John Safran’s much-anticipated new show ‘Speaking in Tongues’ debuted on SBS TV on 7 November 2005, after a blaze of publicity in which John and Father Bob were dubbed Australian TV’s newest, and oddest of, odd couples. No-one could quite believe the regular pairing of two people quite so different – a 33-year-old gonzo TV ratbag and his 71-year-old increasingly cranky gonzo priest sidekick – but the chemistry seemed to work a charm. Father Bob was eager to give it a go.
‘Joy is increasingly rare in our culture and what I think we’ll be trying to do is add a bit of joy to people’s lives,’ he said. ‘An essential ingredient of joy is humour. Safran’s good at a twisted sort of humour, and I’m a bit of a bloody fool meself. This show is a great opportunity for me to jump on the media bandwagon. It’s a great way to market religion in a funny way of being serious. We’re rescuing God from religion. Even if people get interested in the cause in an indirect way, I can die happy.

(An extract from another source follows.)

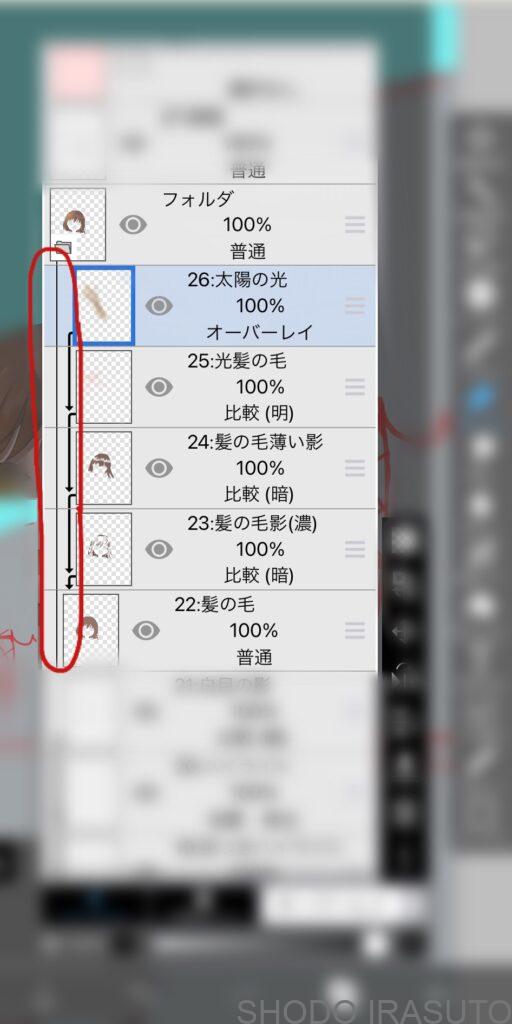
Task: Click the reorder handle of layer 23:髪の毛影(濃)
Action: point(355,549)
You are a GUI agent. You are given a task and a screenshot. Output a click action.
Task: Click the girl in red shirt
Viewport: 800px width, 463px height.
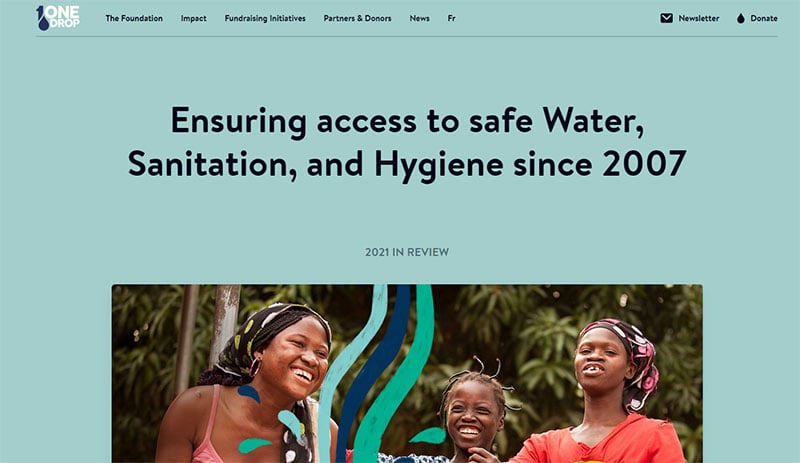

‘Safran is insightful and entertaining and I’m deep and meaningful as well as being vaudeville. I don’t mind having a pie flung in my face.’
Billed as a current affairs–chat show ‘with a spiritual twist’, the weekly Monday-evening ‘Speaking in Tongues’ comprised the two men sitting at a desk before a background of stained-glass windows, talking over the topics of the day, interspersed with interviewing a variety of guests. ‘So, say there’s cannibalism in the news that week, I’ll ask Bob what the Catholic perspective is on eating people,’ John explained before the show went to air. Responded Father Bob: ‘And I’ll say it’s all right in a desperate situation, as long as you don’t do the killing. Just helpful hints, see, for everyday living!’ On air, John enjoyed goading Father Bob on a huge variety of topics to see just how far he could push the priest. Father Bob usually managed to artfully duck for cover when he felt the need, or turn to humour to deflect the questions. When John pressed him on sexuality, for instance, he replied, ‘I think celibate. I’m a retrosexual.’